# perla



## mattytang (Jun 21, 2010)




----------



## bluefamily (Aug 8, 2007)

*misleading title of a good looking dog*

nice video of the true working dog... hang time, pulling a small car, swimming in the pool, sleeping n the bed getting along with the other dogs... the title sucks though


----------



## mattytang (Jun 21, 2010)

bluefamily said:


> nice video of the true working dog... hang time, pulling a small car, swimming in the pool, sleeping n the bed getting along with the other dogs... the title sucks though


yeah title does suck but thats what suckers the idiots in.then you see what this dog does and how it behaves and it changes there opinion. my ex actually told me she wanted to see a pit fight video so i showd her 2 pits attacking 1 in atlanta. i couldn't even watch it cause i seen it before and asked her when it was done why the f would you wanna see that.then i played a good bsl video and left the room came back and shes crying lol. i was still mad cause of her ignorance to want to see pitbulls fight and ended it right there cause i would never trust her with my dog. ahhh some people!the title is just to sucker the ignorant people in this was the video i played and she was suckered by the title.


----------



## DueceAddicTed (Sep 28, 2009)

Lol I came in ready to DELETE the vid ............ She is freaking beautiful OMG!


----------



## SARGEnNIKITA (Jan 3, 2010)

What a beauty of a dog... She is a good example of this breed...


----------



## jmejiaa (Dec 8, 2009)

Great dog... Goes to show, all that drive and the dog is surrounded by other animals and people...

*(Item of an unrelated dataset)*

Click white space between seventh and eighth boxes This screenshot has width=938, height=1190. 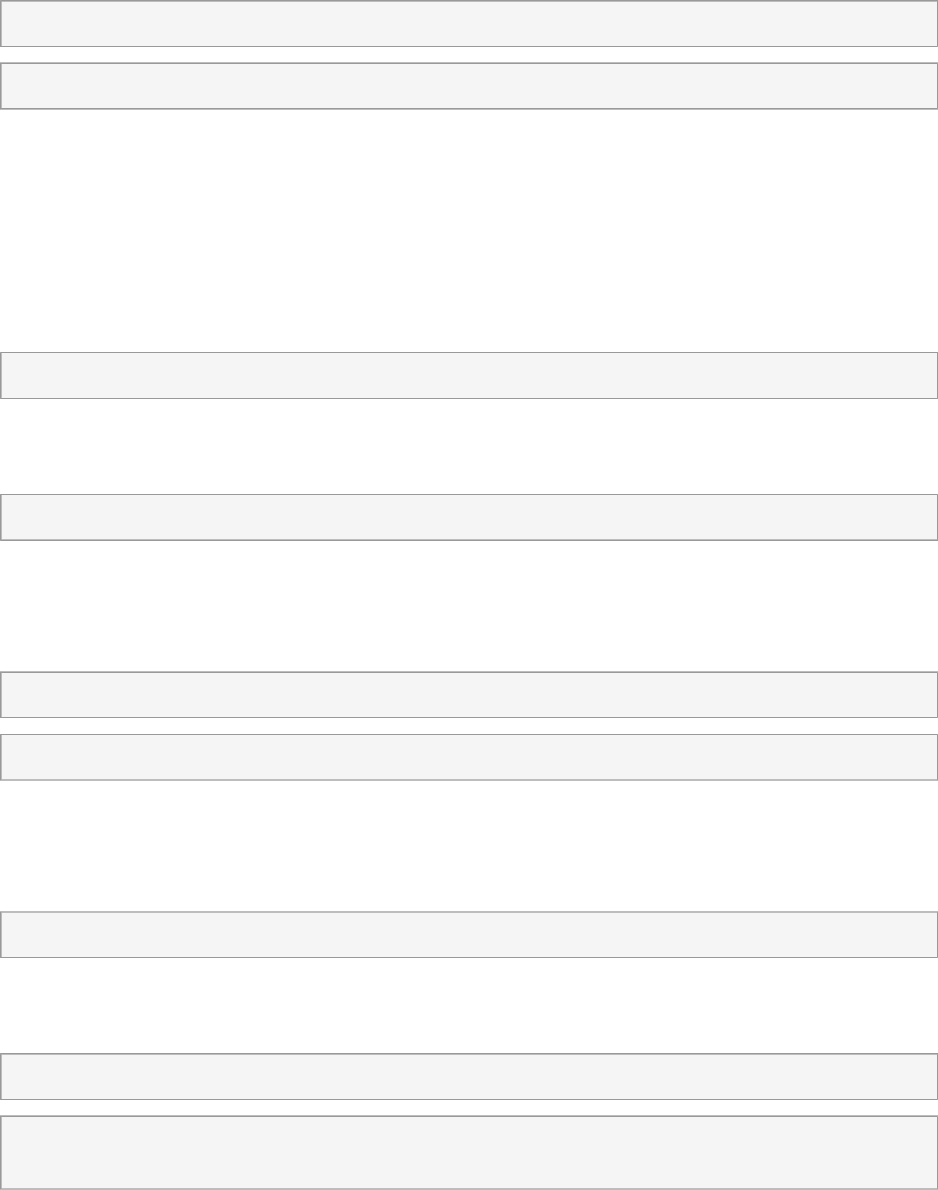tap(469, 1005)
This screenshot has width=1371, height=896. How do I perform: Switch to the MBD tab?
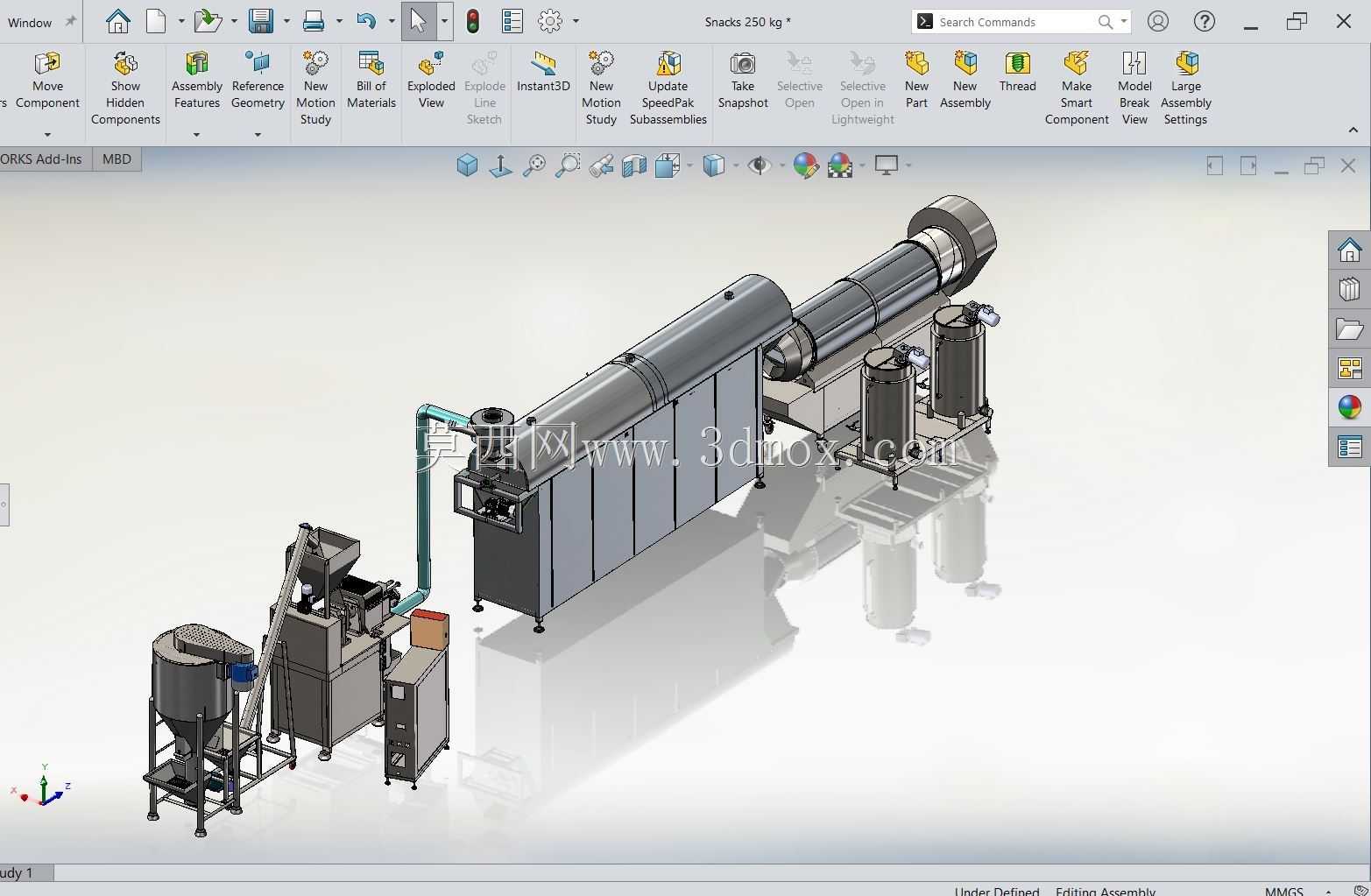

The title does suck, I think he should have tagged it with those words so people found this when looking for fights but named it something else.

Here is the vid from your other post, I loved this one too, especially the end!


----------



## mattytang (Jun 21, 2010)

jmejiaa said:


> Great dog... Goes to show, all that drive and the dog is surrounded by other animals and people...
> 
> The title does suck, I think he should have tagged it with those words so people found this when looking for fights but named it something else.
> 
> ...


this one just part 2 a little different but not much. this guy has a bunch of videos if you guys like em ill post more


----------



## BittersweetEmbrace (Feb 24, 2010)

I remember watching these vids two years ago. They were cool then and are cool now


----------